3. Calf Raises from a Step
Now that you have perfected the dance routine that is eccentric calf raises on the floor, time to move onto eccentric calf raises on a step.
Don’t worry, this exercise is actually simpler than the last one, it’s just a harder strengthening exercise because the step allows for a greater range of motion in your calf.
For this exercise stand on a step with both of your heels off the edge. Don’t forget to perform this exercise on the bottom step only and to hold onto a railing.
The last thing you want to do when trying to fix a calf strain is to fall and increase the calf strain!
Once you are sure that you are balanced and secure on that step, push up onto your toes with both legs.
The key to making this eccentric strengthening is to slowly lower both of your heels on a count of 5.
Essentially it should look like: up onto your toes on a count of one, and then slowly lowering your heels on a count of 5. Don’t rush lowering your heels down!
Repeat 10 times slowly.
Level up BONUS: Calf Stretching
Great job! You have rested, iced, massaged, and strengthened your calf till it has healed. You no longer have significant pain when walking, but you do feel some stiffness.
This means you have collected all the coins and are ready to level up to the BONUS level!
If you still have pain keep working on the first two phases! Don’t rush yourself!
This extra phase will help you reduce the risk of the injury occurring again and is important for a full and complete rehab of a calf strain.
Remember how we talked about how there are two calf muscles? That means there are two stretches we want to perform!
1. Bent Knee Calf Stretch
This stretch has a bent knee because Soleus – the little brother muscle – only works on the ankle. Therefore, in order to isolate just the ankle for this stretch, you need to bend your knee.
Start by standing with your injured foot halfway off the edge of a step. Don’t forget to hold onto a railing when performing this! Bend your knee and drop your heel down.
You should feel a stretch in the back of your calf. Hold for 30 seconds x 3 on both sides.
2. Straight Knee Calf Stretch
This stretch has a straight knee because Gastrocnemius – the big brother muscle – works on the ankle and knee. Therefore, you want to include both in order to stretch the entire Gastrocnemius muscle.
Start by standing with your injured foot halfway off the edge of a step. One again, don’t forget to hold onto a railing when performing this! Straighten your knee and drop your heel down.

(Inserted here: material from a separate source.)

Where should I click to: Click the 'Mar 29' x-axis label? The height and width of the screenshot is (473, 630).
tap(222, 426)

You should feel a stretch in the back of your calf and even possibly behind your knee. Hold for 30 seconds x 3 on both sides.

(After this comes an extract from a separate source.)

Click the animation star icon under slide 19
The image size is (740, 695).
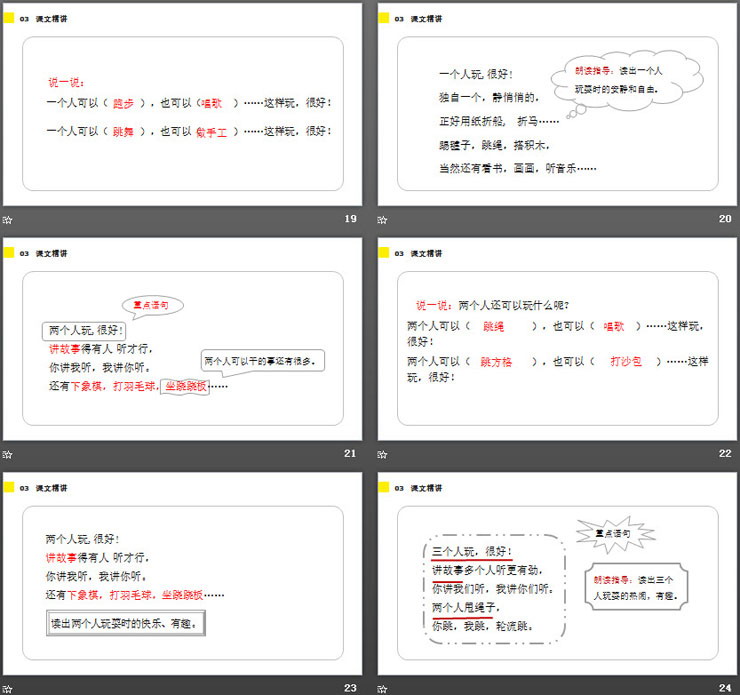tap(8, 220)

How Often Should You Exercise Your Calves?
Try incorporating calf exercises into your workouts a couple of times a week! Remember, since you have experienced a calf strain you are at risk of experiencing another one.
Keep up with stretching and strengthening exercises for a calf strain to help prevent one from occurring again.
A great time to add in calf strengthening is when washing dishes! You can perform heel raises, or even better, eccentric heel raises while standing at your sink! It’s all about multitasking, just don’t forget to wash all the food off a dish!
Rehab For Calf Strain Recovery Time
Recovery time varies based on the classification of your strain. In general, recovery is about six weeks. At that time mature collagen tissue has formed and you are able to return to your normal activities.
Don’t forget to check in with your doctor before returning to your activities or before starting a new workout routine to meet your New Year’s Resolution.
It’s better to make sure you have all your ducks in order before starting that new running routine again.
The biggest thing that will improve your chances of being healed by six weeks is sticking to the rehab for a calf strain program.
Can Calf Strains be Prevented?
There are several ways you can help prevent a calf strain:
Don’t dive right into a new workout routine! Gradually introduce new exercises and slowly increase the intensity of those exercises.
Always warming up before starting a sport or heavy physical activity.
Following a consistent strength and flexibility/stretching exercise program to maintain good physical conditioning, even in a sport’s off-season.
Wearing shoes that are in good condition and fit well.